I believe that live performance is always going to be more interesting musically. There’s great art you can make by splicing things up ala some of Miles Davis’ 60s and 70s albums and there’s a perfection in choosing the best parts for a polished studio record but, live, there is a conversation. Good musicians will interact, play off each other, work on new ideas (to a greater or lesser extent) and, in a truly great band, you will hear them listen to each other. Just sample the second half (after they’d warmed up!) of one of the myriad Grateful Dead releases to hear a band traversing new territory with material decades old.

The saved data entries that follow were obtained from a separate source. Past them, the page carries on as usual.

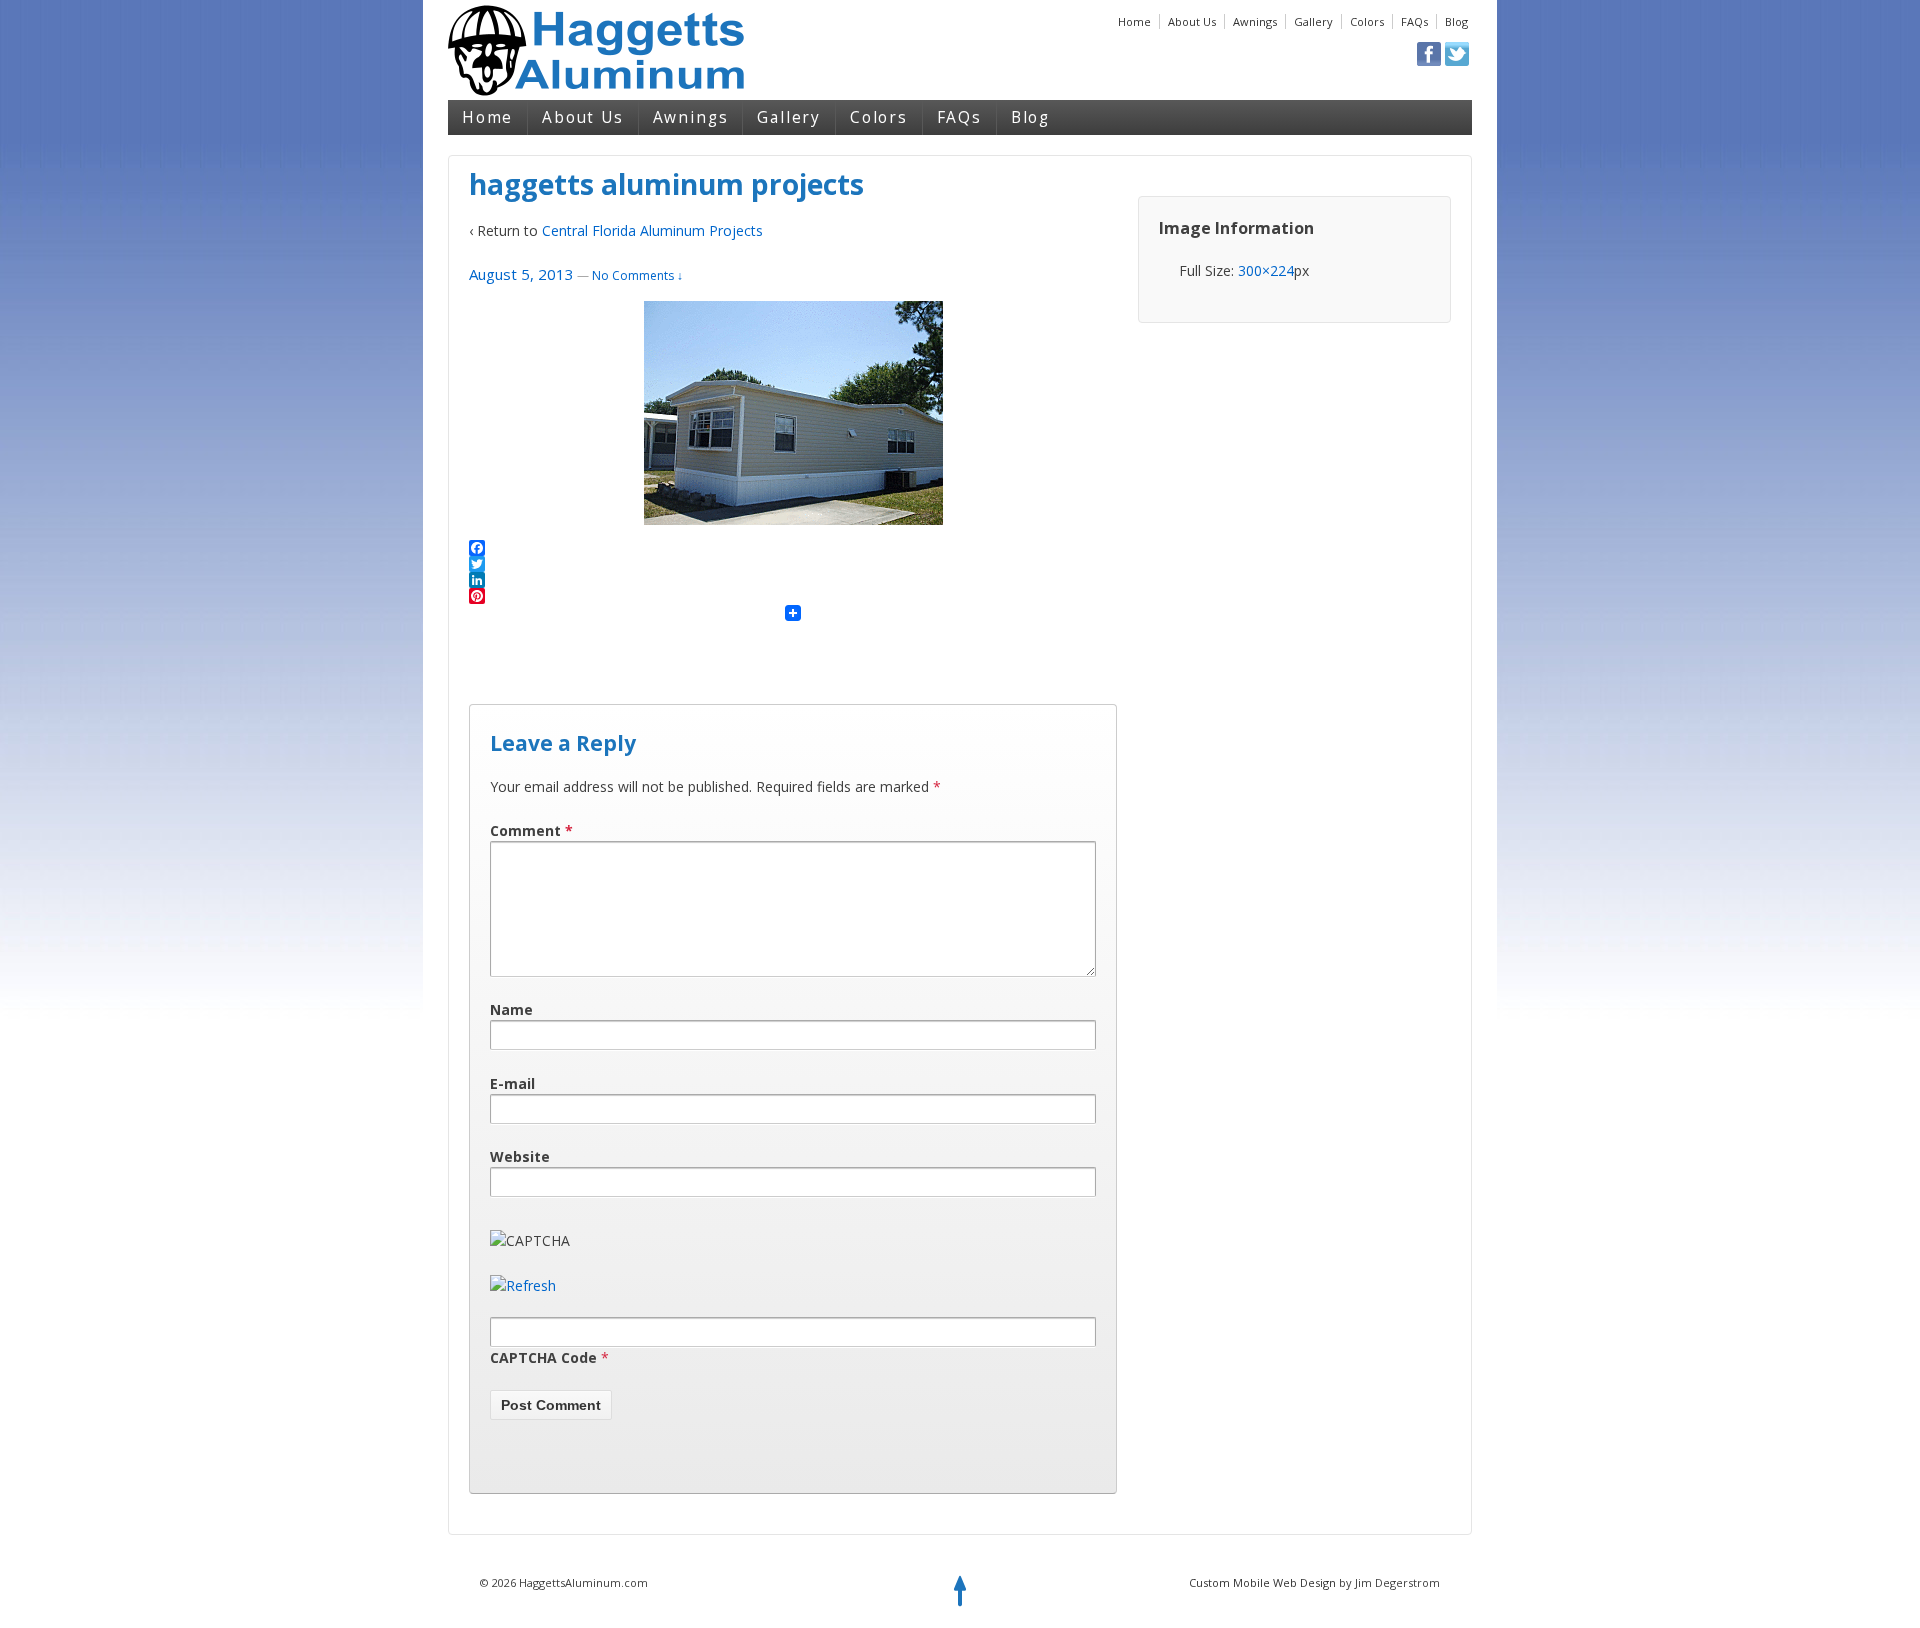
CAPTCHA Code (543, 1357)
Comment (531, 830)
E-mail (512, 1083)
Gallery (1313, 21)
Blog (1456, 21)
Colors (1367, 21)
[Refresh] (523, 1285)
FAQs (1414, 21)
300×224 (1266, 270)
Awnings (1255, 21)
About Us (1192, 21)
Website (520, 1156)
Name (511, 1009)
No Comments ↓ (637, 275)
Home (1134, 21)
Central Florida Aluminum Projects (652, 230)
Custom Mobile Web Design (1262, 1582)
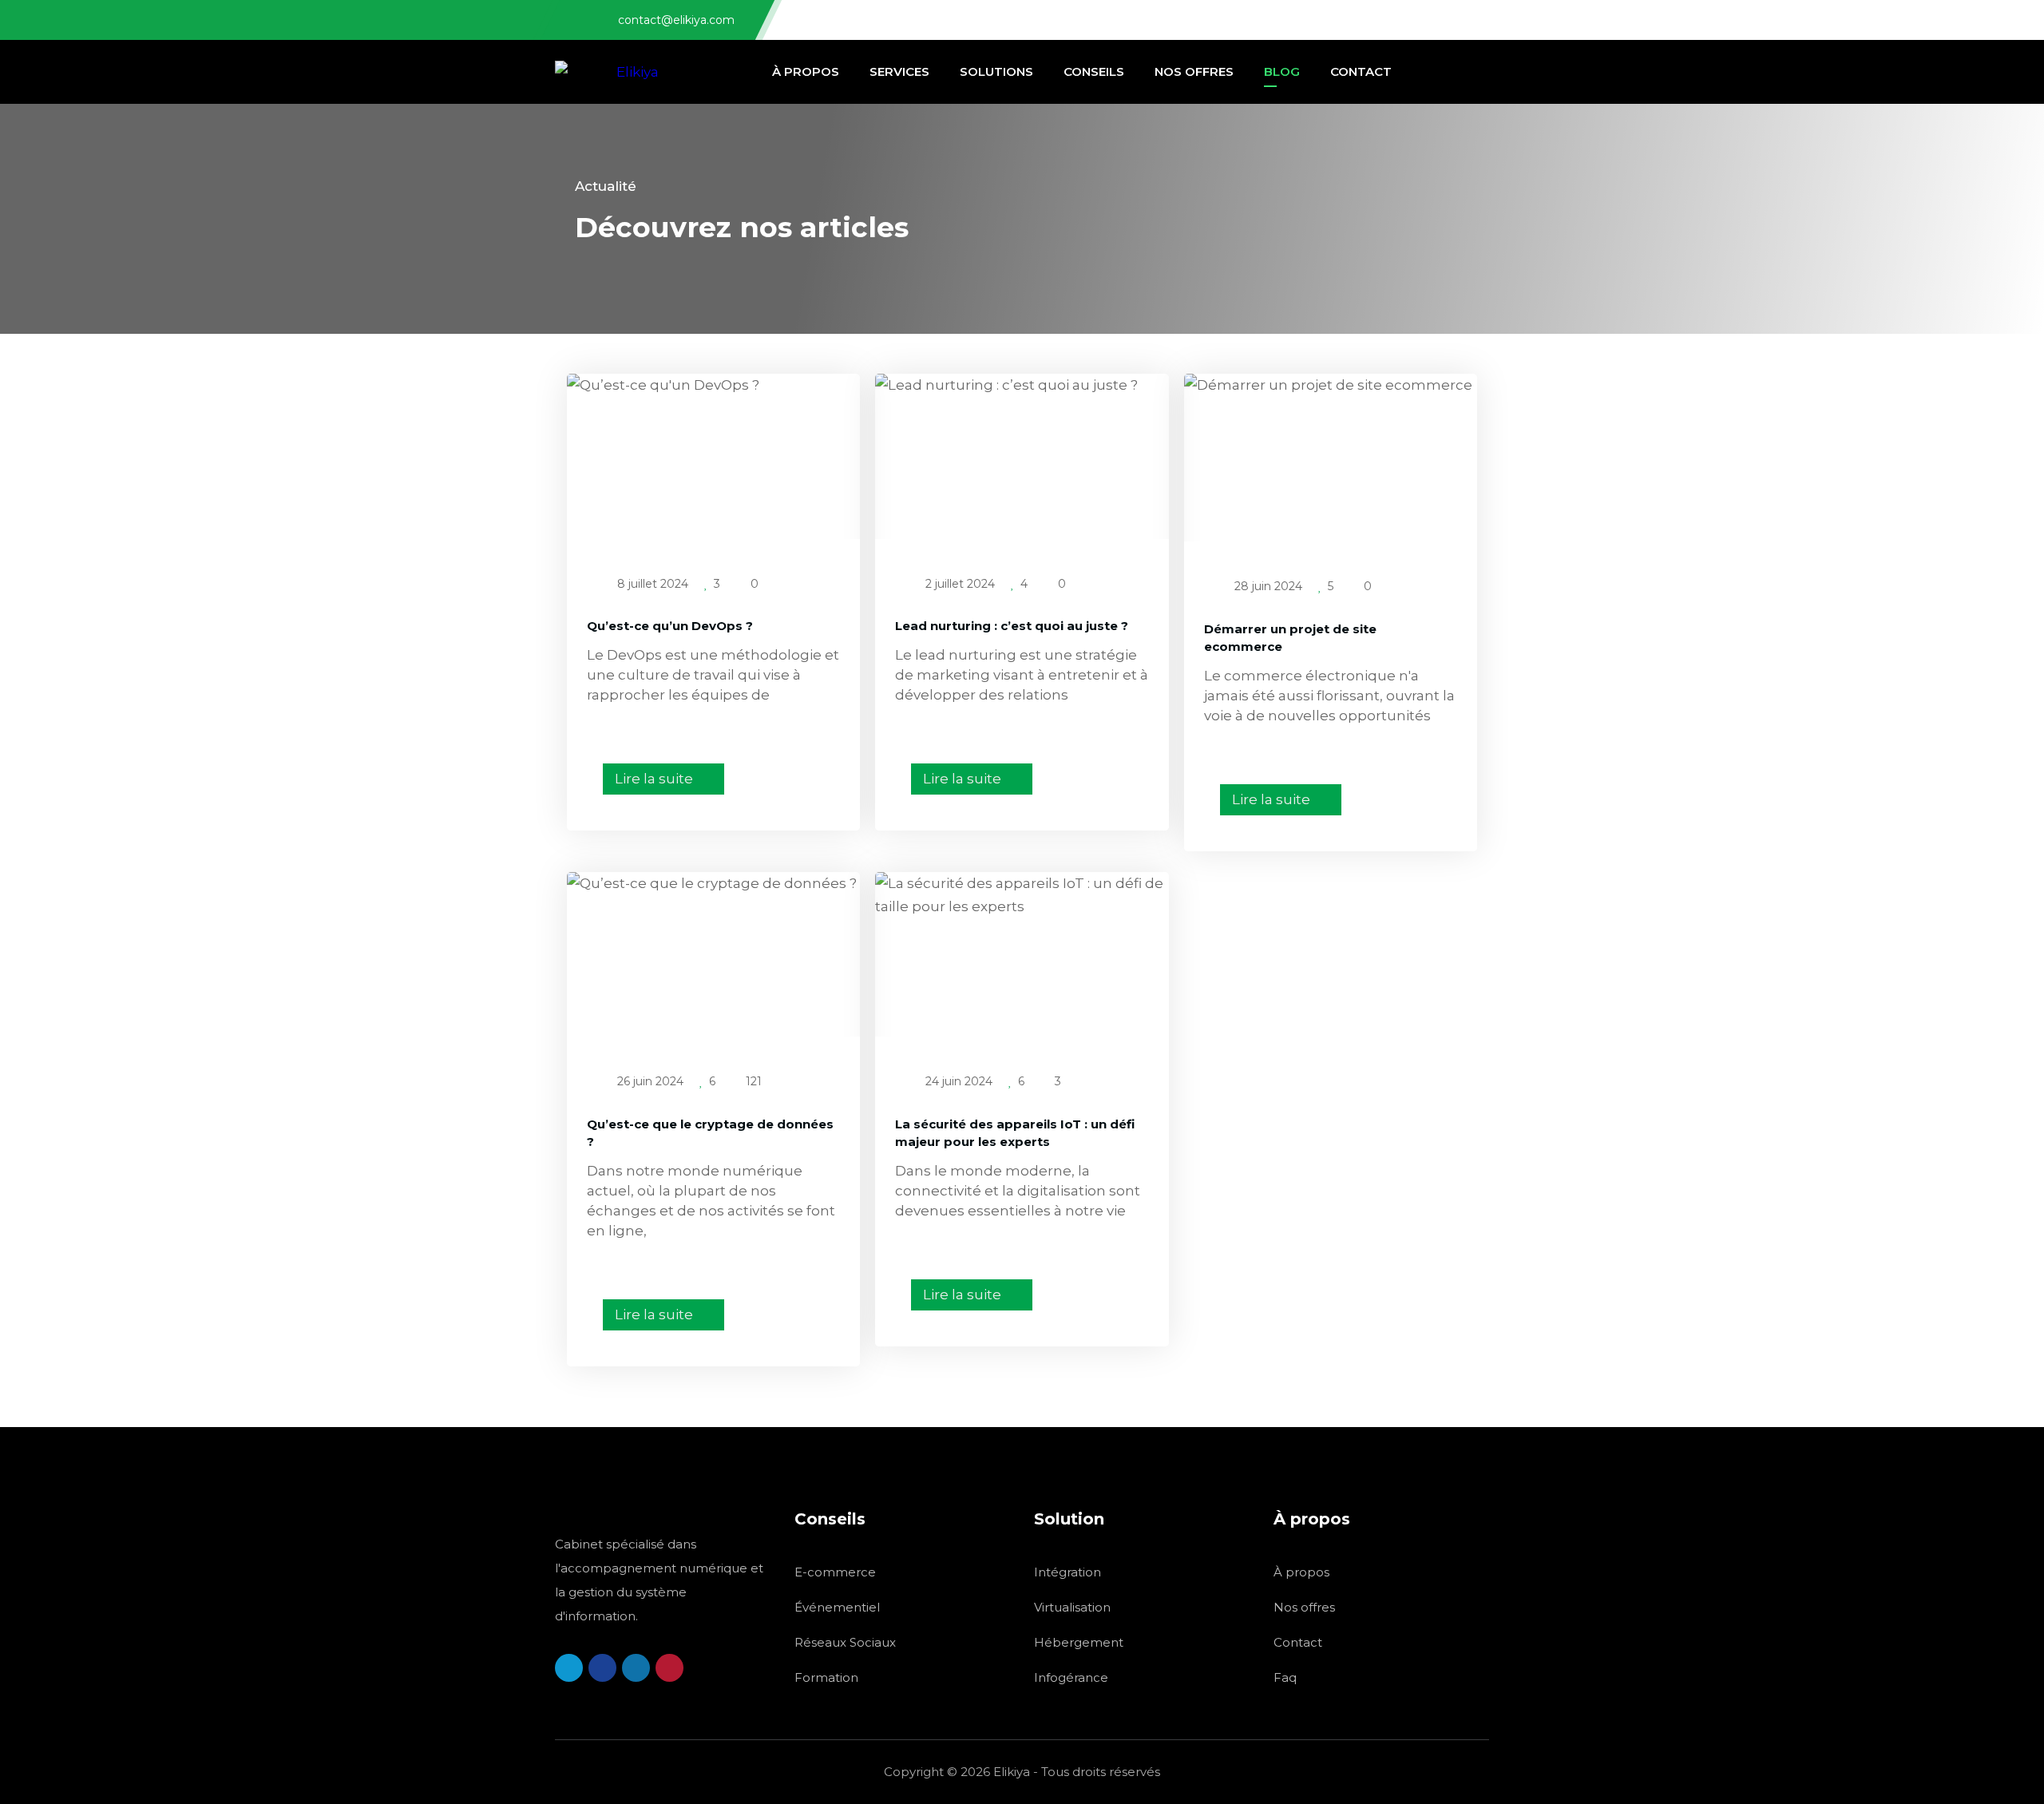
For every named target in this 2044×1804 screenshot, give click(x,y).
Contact (1298, 1642)
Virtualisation (1072, 1607)
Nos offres (1304, 1607)
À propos (1301, 1572)
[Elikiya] (607, 72)
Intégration (1067, 1572)
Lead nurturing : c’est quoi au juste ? (1011, 625)
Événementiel (837, 1607)
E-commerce (835, 1572)
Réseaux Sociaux (845, 1642)
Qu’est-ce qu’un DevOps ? (670, 625)
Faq (1285, 1677)
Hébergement (1078, 1642)
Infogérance (1071, 1677)
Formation (826, 1677)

Callisto’s live release is two tracks from a studio release played long-form, each a good half hour long. From a simple pattern, each builds through the introduction of rhythms, textures and melodies, to different levels and states of being. Sometimes they drag a bit but that’s while the band is figuring out where to go next and, as Jerry Garcia said to Paul Morley, that’s what life is like and a concert is part of life. It is certainly a way to free the mind as it follows the interplay; the places where one musician nudges the other – “how about this” – and looks for a response or drops the development. Nothing startling evolves but maybe it wasn’t that sort of a day.

These pieces have been edited a bit and polished in the studio but remain essentially live. Callisto is David Wright’s other head – David Wright being label supreme of AD Music. In the studio the band is David plus Dave Massey. Live it’s David plus Geigertek, thus forming two-thirds of electronic band, Code Indigo. It’s all a big game of masks!

The sound is slow, relaxed, full of string synths. It’s not going to raise your pulse rate and would well be enjoyed in a warm place with a glass of something nice by your side. The corny festival pun (Hampshire Jam) might conjure up an image of foot on the monitor, balls-out, kick out the jams rock and roll energy but the reality is a couple of blokes playing with nice sounds and chilling beats in front of a very relaxed audience. Not something this reviewer is going to have on top of the in-heavy-rotation listening pile but, for fans of electronic music, perhaps an extension of what they already know and enjoy of the genre.

Available as download or CDR direct from the label.